About this exercise: Across the listing below, state how many lines hold the string "checkbox"; write nothing but that number.

#####

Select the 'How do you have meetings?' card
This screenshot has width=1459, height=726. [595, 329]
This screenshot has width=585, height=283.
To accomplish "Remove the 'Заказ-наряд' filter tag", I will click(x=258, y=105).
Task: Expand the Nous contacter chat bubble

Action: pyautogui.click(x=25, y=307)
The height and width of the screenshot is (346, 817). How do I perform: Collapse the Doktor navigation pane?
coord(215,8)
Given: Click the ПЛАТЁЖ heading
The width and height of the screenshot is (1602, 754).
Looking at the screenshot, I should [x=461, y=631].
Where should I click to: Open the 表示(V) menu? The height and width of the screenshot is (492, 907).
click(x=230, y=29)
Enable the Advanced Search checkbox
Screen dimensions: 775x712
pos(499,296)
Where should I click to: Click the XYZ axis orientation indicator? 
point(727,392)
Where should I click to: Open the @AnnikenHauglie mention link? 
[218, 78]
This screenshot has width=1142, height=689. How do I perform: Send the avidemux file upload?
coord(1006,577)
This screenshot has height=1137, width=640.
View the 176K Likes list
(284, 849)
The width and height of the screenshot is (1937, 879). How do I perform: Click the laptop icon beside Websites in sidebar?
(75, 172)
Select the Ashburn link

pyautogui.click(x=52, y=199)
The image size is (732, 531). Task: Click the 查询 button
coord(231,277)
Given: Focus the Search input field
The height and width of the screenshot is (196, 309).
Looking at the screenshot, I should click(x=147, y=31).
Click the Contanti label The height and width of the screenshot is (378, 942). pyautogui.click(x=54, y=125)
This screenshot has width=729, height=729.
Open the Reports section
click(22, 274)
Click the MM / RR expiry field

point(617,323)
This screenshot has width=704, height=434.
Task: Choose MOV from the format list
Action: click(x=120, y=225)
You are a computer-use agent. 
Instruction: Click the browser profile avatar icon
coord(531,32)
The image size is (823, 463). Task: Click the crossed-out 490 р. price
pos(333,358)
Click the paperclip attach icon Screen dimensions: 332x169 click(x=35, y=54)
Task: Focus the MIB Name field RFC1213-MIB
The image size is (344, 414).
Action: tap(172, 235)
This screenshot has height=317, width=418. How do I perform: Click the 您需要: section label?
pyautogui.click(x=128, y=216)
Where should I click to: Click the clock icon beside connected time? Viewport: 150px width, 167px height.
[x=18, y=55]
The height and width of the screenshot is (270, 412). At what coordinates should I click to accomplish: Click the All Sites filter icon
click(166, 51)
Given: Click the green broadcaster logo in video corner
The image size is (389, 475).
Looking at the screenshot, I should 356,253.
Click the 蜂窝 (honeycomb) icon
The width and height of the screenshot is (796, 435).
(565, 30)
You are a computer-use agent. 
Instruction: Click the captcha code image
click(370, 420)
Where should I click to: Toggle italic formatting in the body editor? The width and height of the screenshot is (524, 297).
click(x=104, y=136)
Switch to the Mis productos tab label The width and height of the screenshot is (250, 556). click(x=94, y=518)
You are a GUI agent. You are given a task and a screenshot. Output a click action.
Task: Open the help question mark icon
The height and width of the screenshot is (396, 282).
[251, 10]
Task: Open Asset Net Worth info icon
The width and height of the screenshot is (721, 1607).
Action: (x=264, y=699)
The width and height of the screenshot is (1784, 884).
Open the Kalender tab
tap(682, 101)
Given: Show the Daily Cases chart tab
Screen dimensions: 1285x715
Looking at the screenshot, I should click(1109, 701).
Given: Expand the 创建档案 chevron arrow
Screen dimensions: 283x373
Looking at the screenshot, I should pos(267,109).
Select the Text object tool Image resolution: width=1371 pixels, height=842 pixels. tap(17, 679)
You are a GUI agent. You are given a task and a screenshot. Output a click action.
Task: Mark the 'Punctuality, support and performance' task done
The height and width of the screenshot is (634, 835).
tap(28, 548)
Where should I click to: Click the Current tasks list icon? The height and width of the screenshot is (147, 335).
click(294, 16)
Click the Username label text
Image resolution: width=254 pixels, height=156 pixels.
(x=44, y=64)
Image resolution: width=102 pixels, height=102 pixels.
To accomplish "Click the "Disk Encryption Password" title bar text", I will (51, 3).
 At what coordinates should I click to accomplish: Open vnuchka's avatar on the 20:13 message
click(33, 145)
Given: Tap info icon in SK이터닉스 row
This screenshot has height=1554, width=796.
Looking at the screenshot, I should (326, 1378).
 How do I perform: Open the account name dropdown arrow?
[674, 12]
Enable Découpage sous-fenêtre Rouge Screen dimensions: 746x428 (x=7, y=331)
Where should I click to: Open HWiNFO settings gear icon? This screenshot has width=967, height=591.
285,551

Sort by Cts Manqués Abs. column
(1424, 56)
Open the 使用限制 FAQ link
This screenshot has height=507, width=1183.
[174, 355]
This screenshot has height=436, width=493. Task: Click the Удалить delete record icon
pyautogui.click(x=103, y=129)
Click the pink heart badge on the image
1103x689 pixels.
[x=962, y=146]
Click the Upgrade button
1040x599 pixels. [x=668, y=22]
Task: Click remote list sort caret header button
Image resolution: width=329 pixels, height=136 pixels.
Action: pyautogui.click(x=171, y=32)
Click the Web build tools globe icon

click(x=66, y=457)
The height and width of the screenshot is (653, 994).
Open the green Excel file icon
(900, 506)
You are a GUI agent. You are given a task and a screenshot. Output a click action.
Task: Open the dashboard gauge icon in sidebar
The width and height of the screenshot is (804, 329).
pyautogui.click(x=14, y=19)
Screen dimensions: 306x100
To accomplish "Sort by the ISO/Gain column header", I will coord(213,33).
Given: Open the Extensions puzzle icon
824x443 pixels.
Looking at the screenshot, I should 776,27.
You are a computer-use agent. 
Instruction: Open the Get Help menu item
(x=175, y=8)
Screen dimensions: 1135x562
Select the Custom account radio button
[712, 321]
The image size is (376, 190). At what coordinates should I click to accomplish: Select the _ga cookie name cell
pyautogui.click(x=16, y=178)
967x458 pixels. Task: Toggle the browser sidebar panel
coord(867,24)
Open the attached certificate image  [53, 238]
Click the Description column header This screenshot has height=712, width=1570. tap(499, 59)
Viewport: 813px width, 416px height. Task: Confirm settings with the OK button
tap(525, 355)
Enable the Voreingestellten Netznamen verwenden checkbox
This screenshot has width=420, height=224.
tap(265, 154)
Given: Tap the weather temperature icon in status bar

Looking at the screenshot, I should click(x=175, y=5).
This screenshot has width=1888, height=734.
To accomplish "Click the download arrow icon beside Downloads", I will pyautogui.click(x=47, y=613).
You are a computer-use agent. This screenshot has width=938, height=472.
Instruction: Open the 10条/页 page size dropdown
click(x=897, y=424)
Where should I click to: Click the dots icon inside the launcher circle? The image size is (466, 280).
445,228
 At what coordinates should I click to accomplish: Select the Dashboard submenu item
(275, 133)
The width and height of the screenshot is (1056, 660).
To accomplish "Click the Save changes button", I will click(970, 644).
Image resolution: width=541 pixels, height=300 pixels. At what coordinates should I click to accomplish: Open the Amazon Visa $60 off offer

#####

Expected answer: 2